The request = Render the part of the entries that opens with the line containing "Task: Click the green" and runs through the end of the entries as a Markdown table with the columns Row and Content, numbering each line and skipping blank lines. Leave the pictures out.

Information shown =
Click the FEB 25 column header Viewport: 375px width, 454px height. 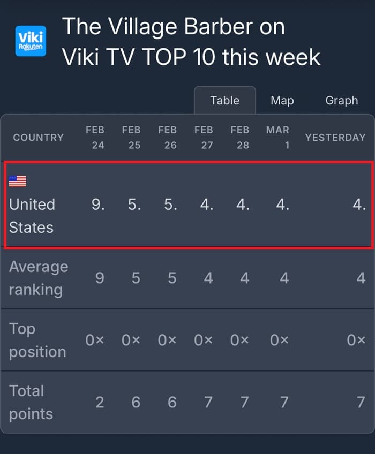[131, 138]
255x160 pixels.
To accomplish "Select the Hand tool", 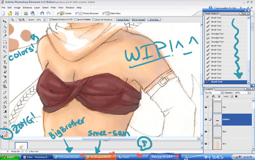I will click(x=5, y=31).
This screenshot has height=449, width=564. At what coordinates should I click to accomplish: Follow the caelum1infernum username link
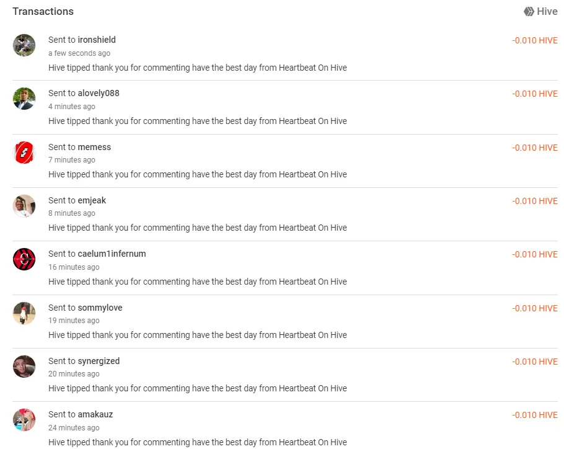click(112, 254)
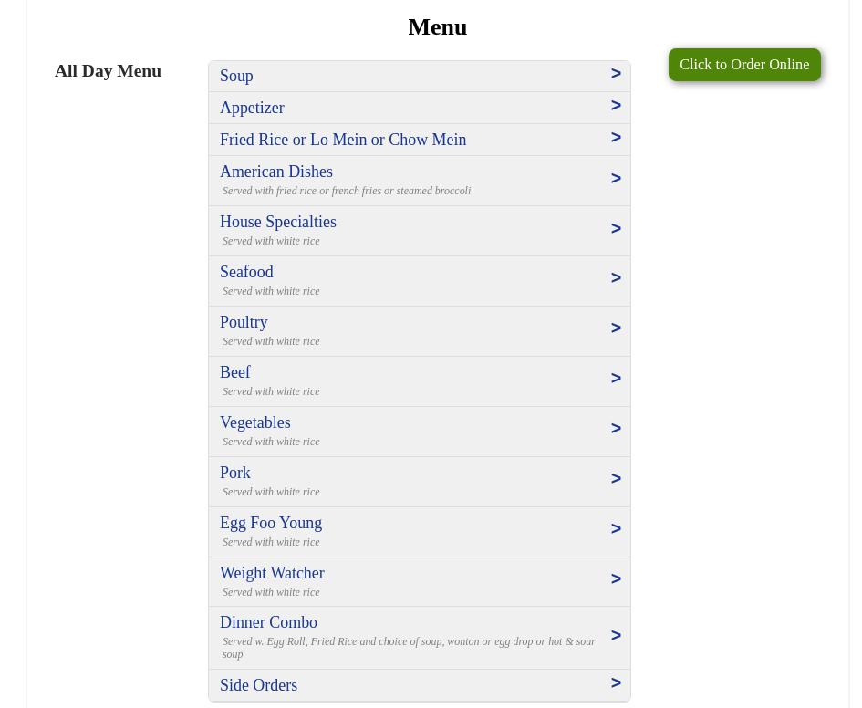Open the House Specialties category

pos(278,222)
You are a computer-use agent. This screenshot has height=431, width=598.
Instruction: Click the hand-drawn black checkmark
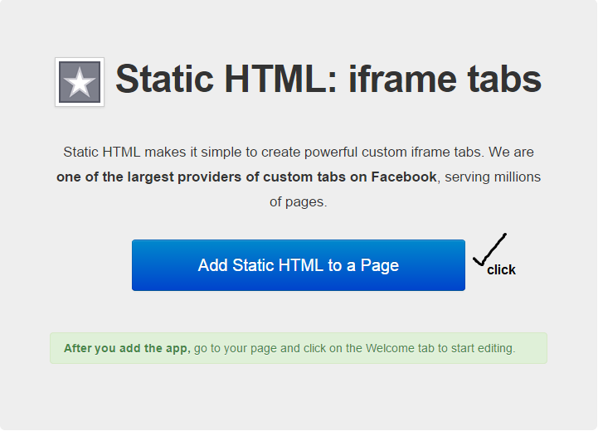click(x=489, y=251)
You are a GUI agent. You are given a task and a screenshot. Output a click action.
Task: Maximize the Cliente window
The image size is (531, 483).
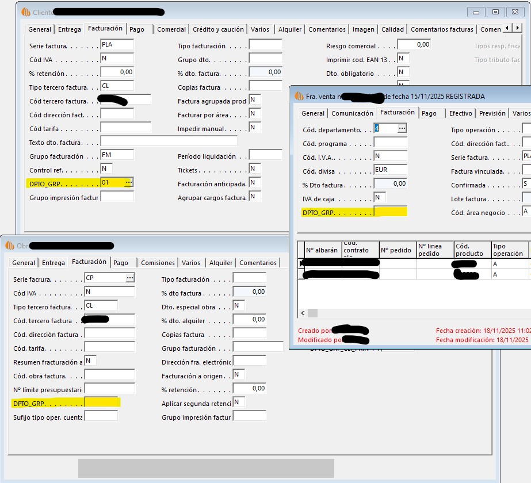(x=495, y=12)
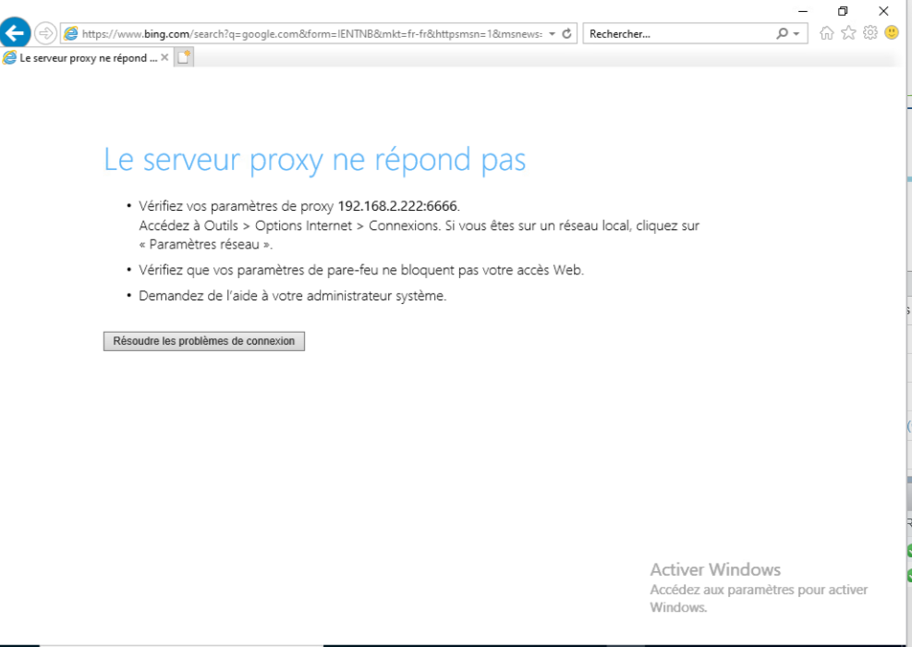Go to the Home page icon

826,33
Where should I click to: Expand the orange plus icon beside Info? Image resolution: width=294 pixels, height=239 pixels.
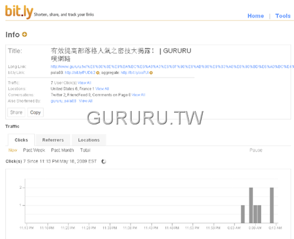click(25, 35)
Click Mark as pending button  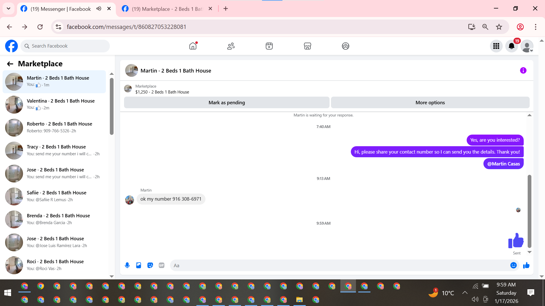(x=227, y=103)
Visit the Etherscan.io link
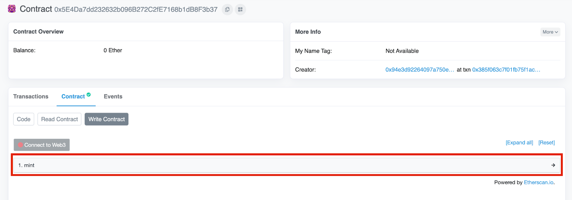Screen dimensions: 572x200 539,183
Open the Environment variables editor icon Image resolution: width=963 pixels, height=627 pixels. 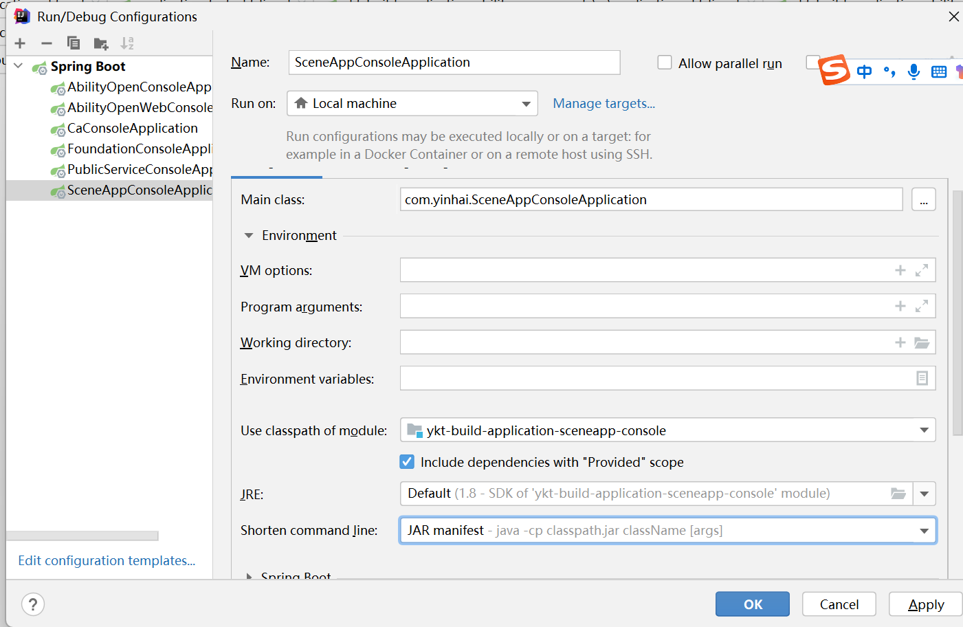922,378
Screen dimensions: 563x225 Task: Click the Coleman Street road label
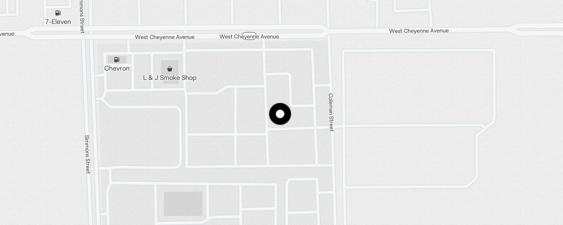pyautogui.click(x=331, y=112)

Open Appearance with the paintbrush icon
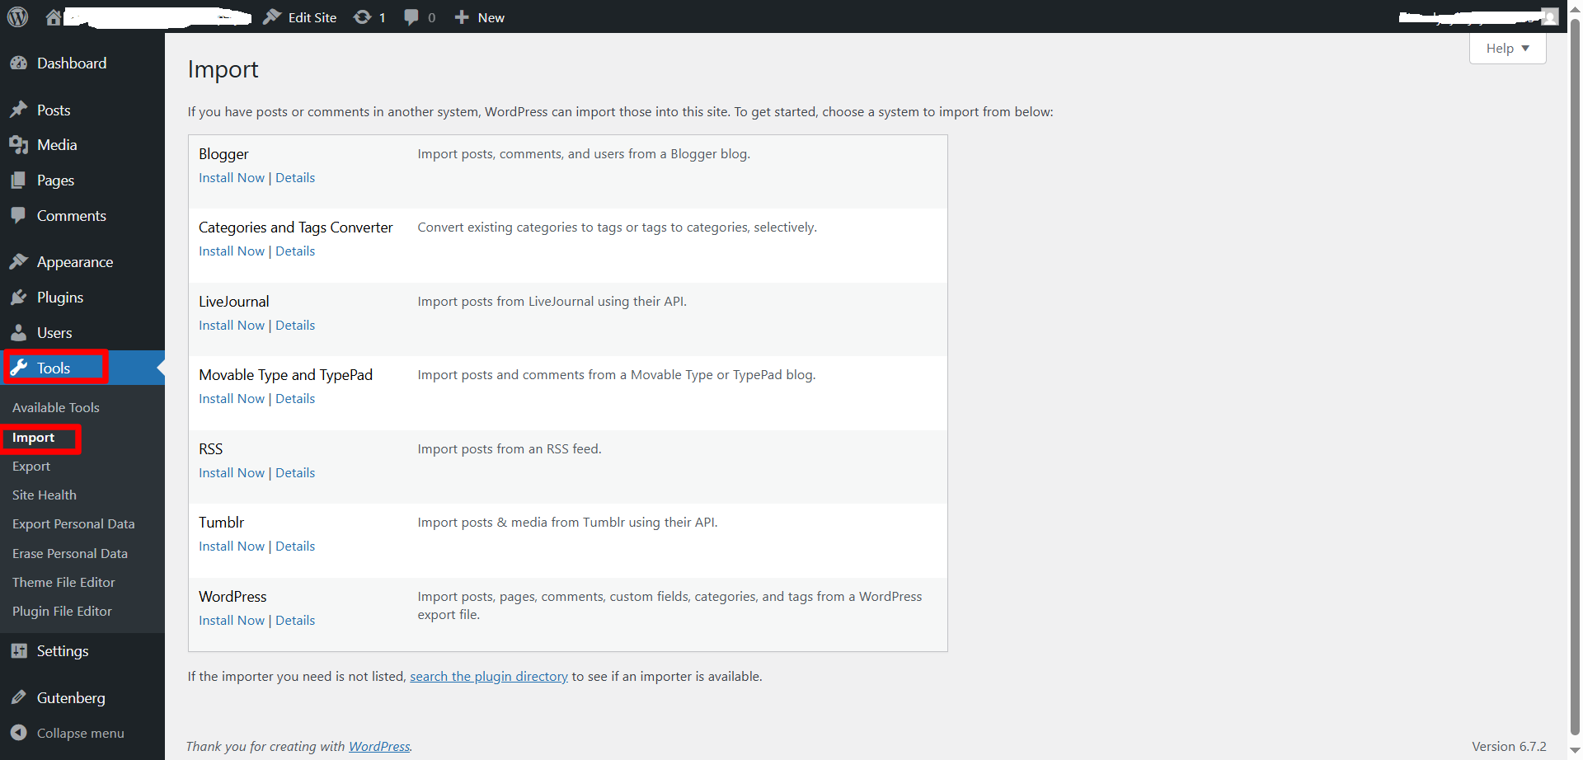point(20,261)
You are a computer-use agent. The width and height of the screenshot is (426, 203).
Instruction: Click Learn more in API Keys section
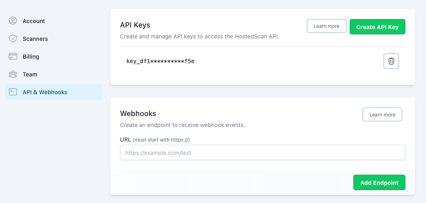(326, 26)
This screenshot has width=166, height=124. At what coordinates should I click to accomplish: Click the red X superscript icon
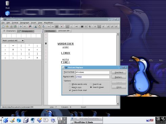(x=62, y=27)
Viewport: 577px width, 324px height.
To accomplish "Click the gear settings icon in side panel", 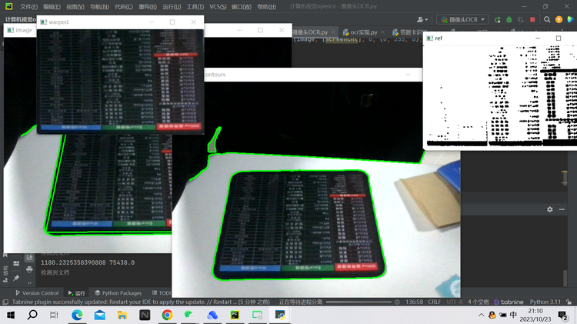I will 550,209.
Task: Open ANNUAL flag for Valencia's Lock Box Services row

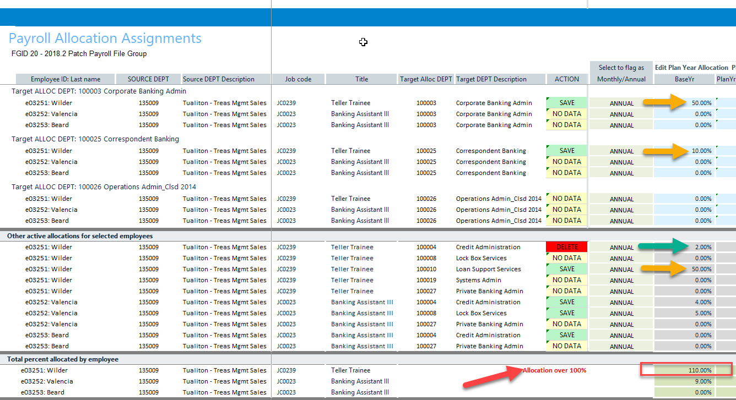Action: pyautogui.click(x=621, y=314)
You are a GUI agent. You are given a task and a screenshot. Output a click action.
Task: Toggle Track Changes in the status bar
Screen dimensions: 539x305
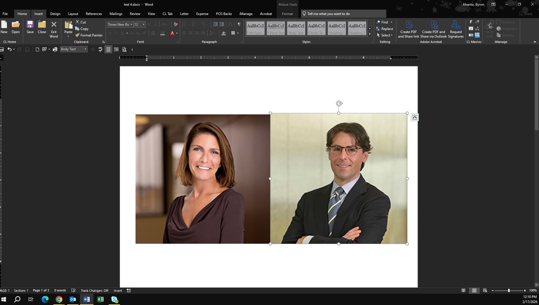(x=94, y=291)
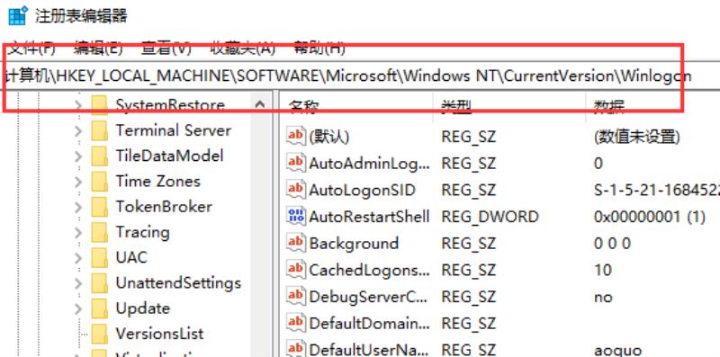Click the Registry Editor app icon in title bar
The image size is (720, 357).
tap(17, 16)
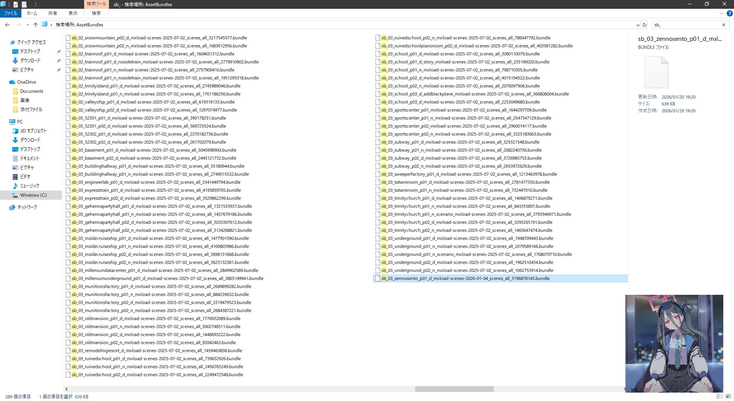This screenshot has width=734, height=401.
Task: Open the address bar history dropdown
Action: [638, 25]
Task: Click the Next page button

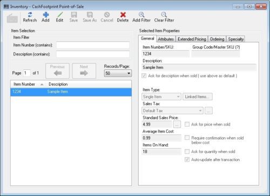Action: (x=84, y=71)
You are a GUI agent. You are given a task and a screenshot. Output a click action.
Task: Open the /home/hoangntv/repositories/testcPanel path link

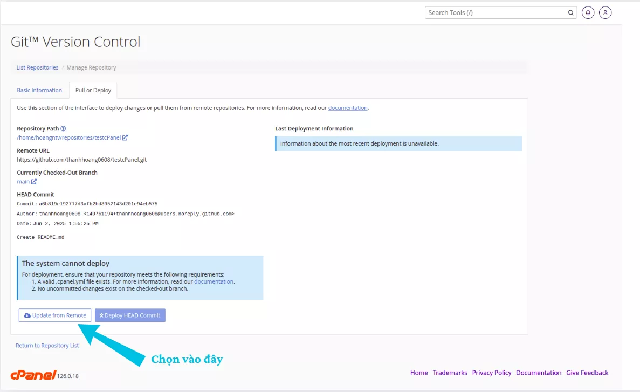68,137
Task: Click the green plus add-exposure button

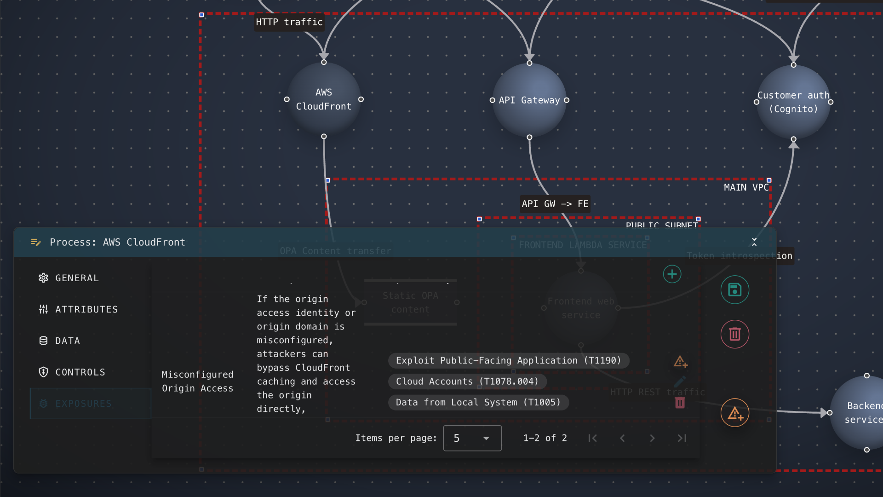Action: pyautogui.click(x=672, y=274)
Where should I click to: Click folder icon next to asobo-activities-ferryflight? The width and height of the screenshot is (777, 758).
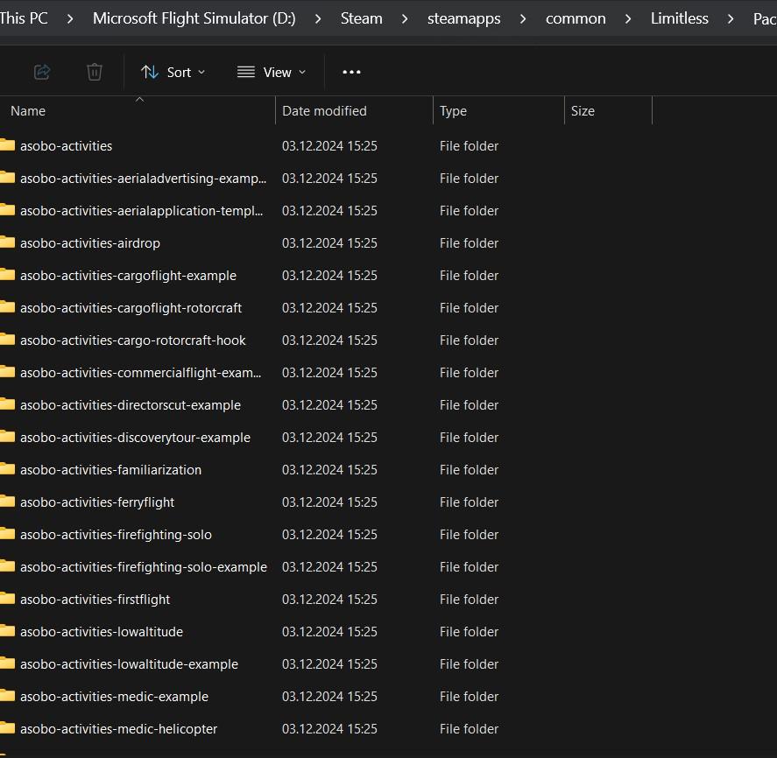coord(8,502)
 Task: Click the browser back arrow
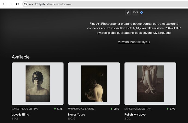click(4, 4)
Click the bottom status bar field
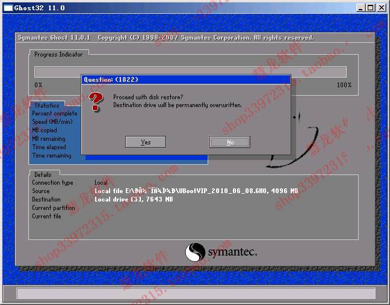Screen dimensions: 390x305 (196, 294)
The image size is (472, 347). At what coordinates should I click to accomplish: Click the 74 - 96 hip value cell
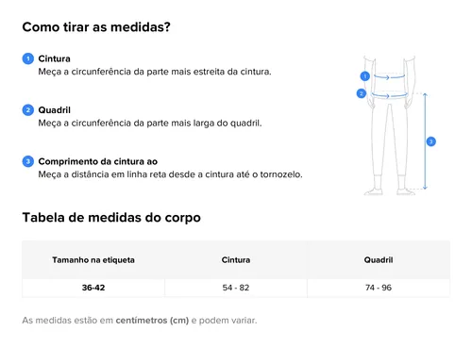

Response for this exercise =
| Row | Content |
|---|---|
| 1 | Task: Click the green plus add-exposure button |
| 2 | Action: pyautogui.click(x=672, y=274) |
| 3 | Where should I click to: Click folder icon next to asobo-activities-ferryflight? The width and height of the screenshot is (777, 758). |
| 4 | coord(8,502) |
| 5 |  Task: Click the browser back arrow |
| 6 | click(4, 4) |
| 7 | Click the bottom status bar field |
| 8 | Screen dimensions: 390x305 (196, 294) |
| 9 | The image size is (472, 347). At what coordinates should I click to accomplish: Click the 74 - 96 hip value cell |